Saved data entries:
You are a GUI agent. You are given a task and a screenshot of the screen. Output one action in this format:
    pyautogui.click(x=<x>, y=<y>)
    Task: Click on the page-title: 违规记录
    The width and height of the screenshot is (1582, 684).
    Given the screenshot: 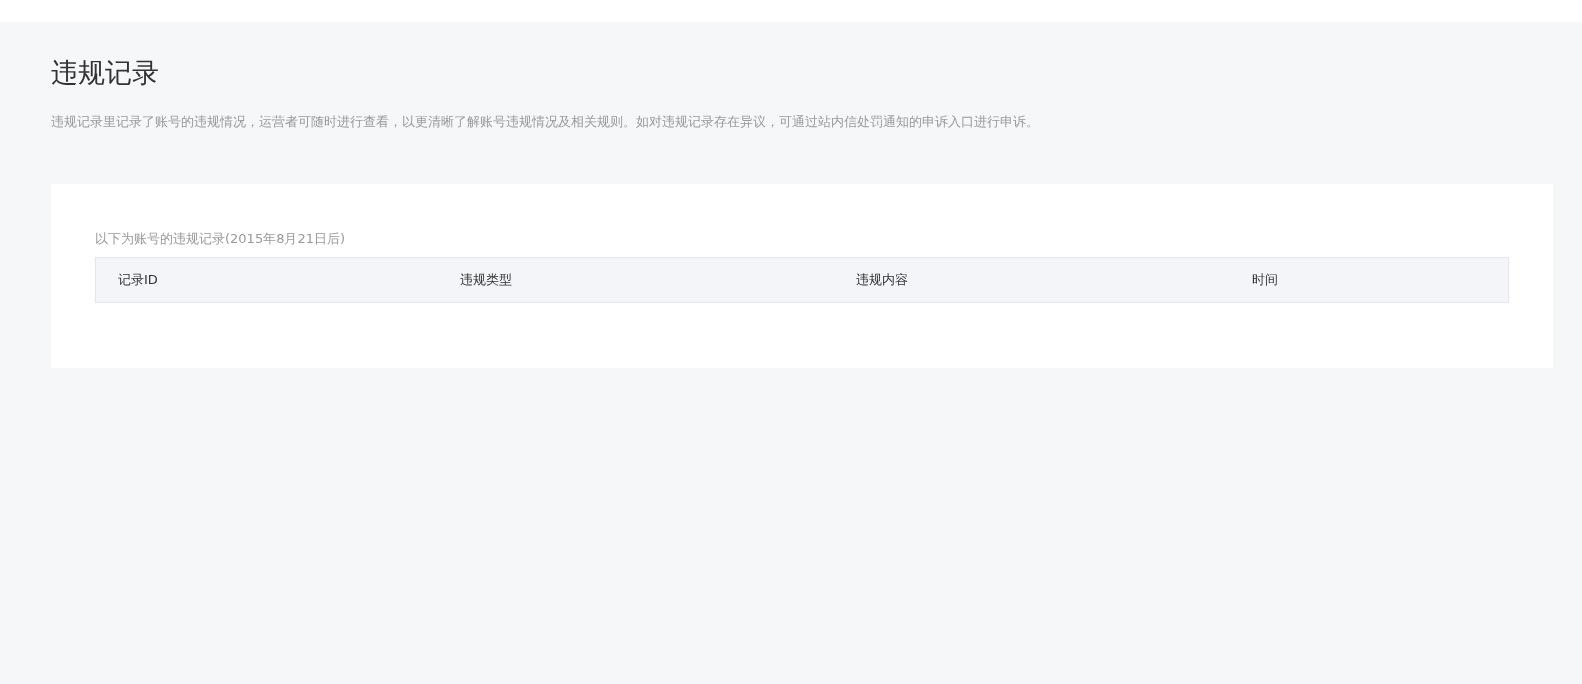 What is the action you would take?
    pyautogui.click(x=105, y=73)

— Prompt —
Pull out the records from their very first line through the line containing "The width and", both included, and reproduce those lines word for word.

— Solution —
You are a GUI agent. You are given a task and a screenshot of the screen. Output one action in this format:
    pyautogui.click(x=<x>, y=<y>)
    Task: Click on the page-title: 违规记录
    The width and height of the screenshot is (1582, 684).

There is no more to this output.